There’s nothing like a market holiday rumor to get the tech world buzzing, and keep Wall Street sidelined. The San Francisco Chronicle is reporting that Adrian Perica, head of acquisitions at Apple, had a meeting with Elon Musk last Spring. It is thought that Tim Cook attended the meeting as well. So, could Apple be looking at buying Tesla?
It would definitely make waves in the tech world. Apple has stagnated, while Android devices continue to snatch market share. While the company has plans to introduce new products such as the iWatch, the natives are getting restless. It is like old adage in politics, if you are explaining, you are losing.
With this rumored meeting taking place last Spring, it could be that Musk said thanks, but no thanks. Or, someone at Apple glanced at the financials, and said wait a minute. They sell how many cars? Maybe Apple wants to continue to spread its expertise of having to plug devices in frequently. They do have that on lock.

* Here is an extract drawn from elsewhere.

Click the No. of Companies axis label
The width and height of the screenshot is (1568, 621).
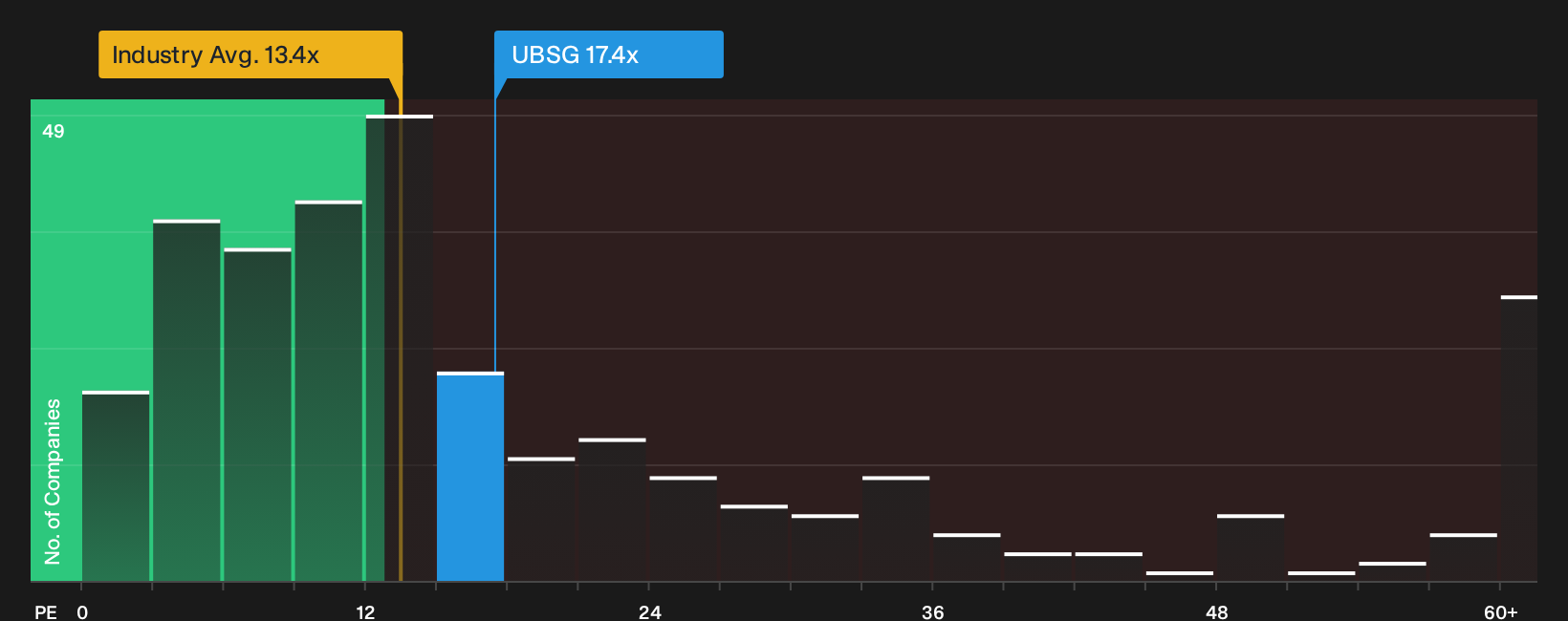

Right now, Tesla has a market cap of around $25 billion. It is hard to see Apple shelling out what would have to be a premium over that for the company. It lacks the current infrastructure nationwide in charging stations, and the price point doesn’t exactly scream volume. This could be a move to integrate Apple products within the next generation of Tesla vehicles.

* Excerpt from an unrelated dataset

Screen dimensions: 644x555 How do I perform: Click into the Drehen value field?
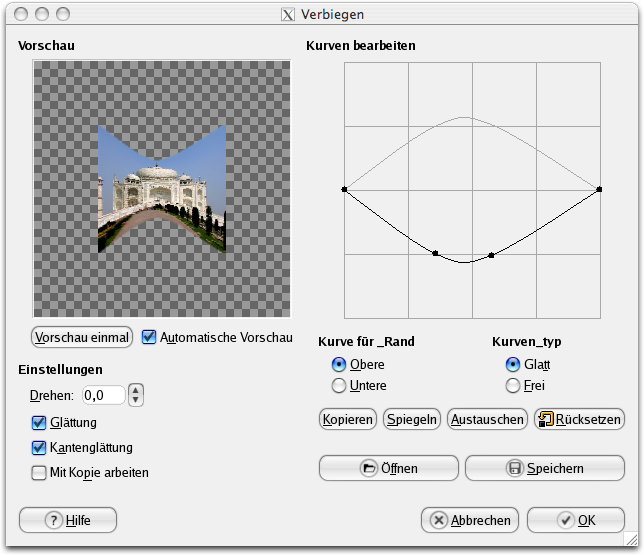point(104,395)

Tim Cook has said in the past that Apple is willing to spend big if it made sense for Apple strategically. Now comes the question, where Apple heads from here? Does it continue to refine its core product line? That will not make investors happy. That’s already been proven with the stock retreating away from $700 to $500. Should it disrupt the wearables with the iWatch and possibly their own version of glasses? That looks like a given on the iWatch front.
Where is the oft-rumored Apple TV. Not the set-top box, but an actual television. Does Apple wait for a better economic climate in which to launch that? If economic conditions predicate higher price points, then toss out a Tesla acquisition in the near-term. Economic data is suspect at best on the recovery.
Then again, maybe it is time for the return of ‘and one more thing’. The company needs new innovation, or at the very least something big.